Thursday, December 19, 2013


The Baby Jesus
Dec 19 2013


It snowed in Jerusalem
the week before Christmas.

I saw the stranded cars
grid-locked, nosing into ditches,
glopped with festive icing
still freshly white.
The children are delighted
at the miracle of snow.
While grown-ups wander the streets
in quiet shock,
waiting for winter sun
to melt them off.

In the land of the Bible
Santa Claus has arrived.
In the season of peace and forgiveness
the Coca Cola elf
and the baby Jesus co-exist
with nothing in between.
Like everywhere else unholy
the fiery prophet has been lost
in the rush, and the jollity,
the man cum God
reduced to porcelain doll.

But in this sanctified place
traffic has stopped
and motorists walk
and people look dazed and perplexed.
Such unnatural quiet
in the old walled city
in fresh white snow,
this unseasonable winter
in the week before Christmas
in this year of our Lord.
Where sleigh-bells, and reindeer
would seem truly ridiculous,
except for the miracle of snow.




The poem began with a small picture I saw in the paper: a Jerusalem street scene of stranded cars glopped with fresh wet snow. All I could think of was the stark juxtaposition of stereotyped Christmas with the actual land of Christ -- the Jewish prophet (or, if you're a believer, the son of God), who had a lot of good things to say.

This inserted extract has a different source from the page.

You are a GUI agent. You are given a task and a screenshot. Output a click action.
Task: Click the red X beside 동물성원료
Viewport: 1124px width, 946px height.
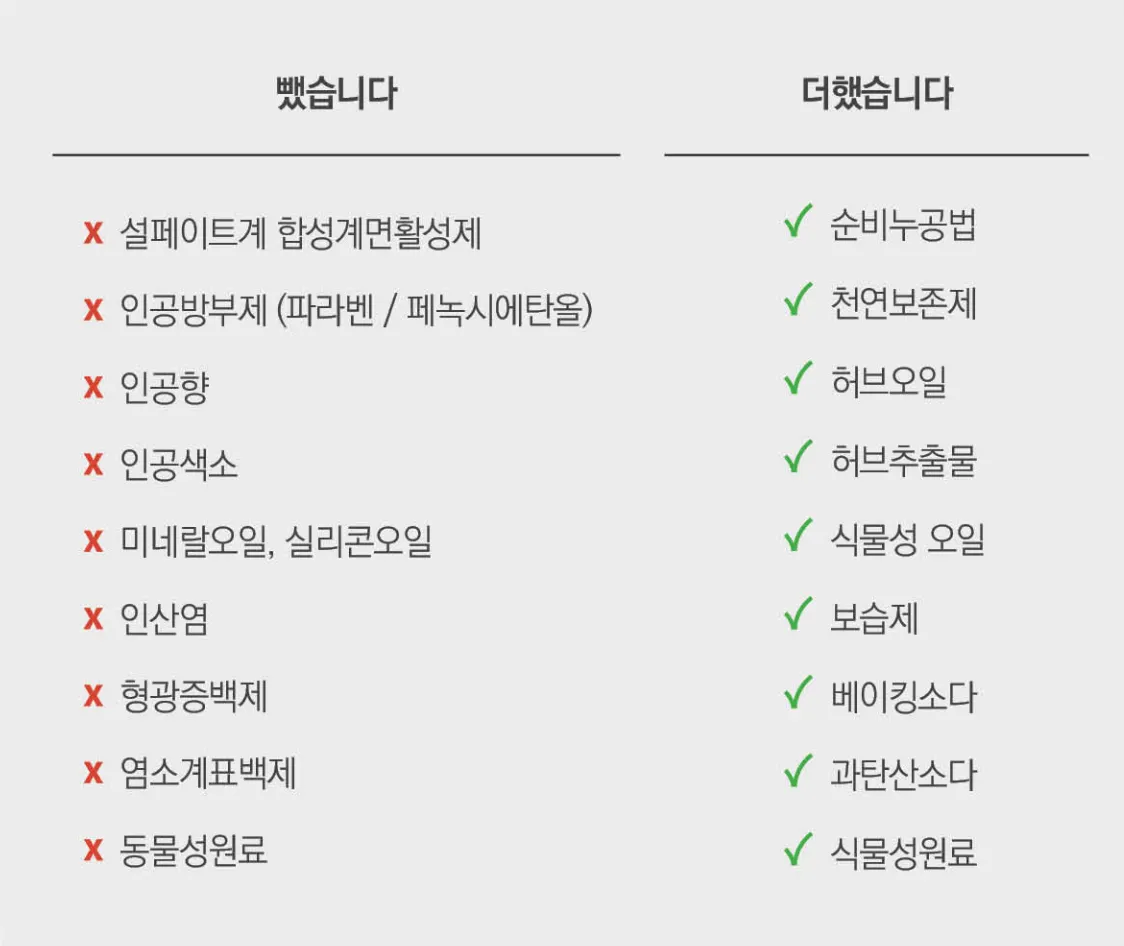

I wanted it to be a different take on the easily clichéd condemnation of the holiday's commercialization. And a take on how the true Christian message is lost amidst the glitz: the revolutionary Jew reduced to a smiling baby; the actual man overshadowed by the odd bastardized creation that is Santa Claus.

Coca Cola took the Dutch myth of a skinny elf and helped turn it into snow and sleigh bells and Rudolph's nose. So to see this Northern European version of Christmas suddenly super-imposed on the Biblical city of Jerusalem can only illuminate its absurdity. Although here, instead of Santa Claus, the snow brings unexpected peace to the frenetic city.

Traffic is heavy all day these days. There is too much rushing, too much frenetic buying, too much stuff. You don't need to believe in peace and love to feel revulsion and disgust. Of course, words like "revulsion" and "disgust" would have been far too strong, too unequivocally judgmental, to work in the poem. But at least I get to say them here!

My original title was The Miracle of Snow. But I think the key to the poem is "the baby Jesus". (Not to mention that The Baby Jesus will do a lot more to perk up the ears of any prospective reader!) Why is the nativity the centre-piece of this most important holiday? (And if not theologically important, then culturally.) I think because the smiling mewling baby is so much easier to take, so much less demanding, than the actual man. This is a childish theology meant for children; but unfortunately, one too many of them don't grow out of when they grow up.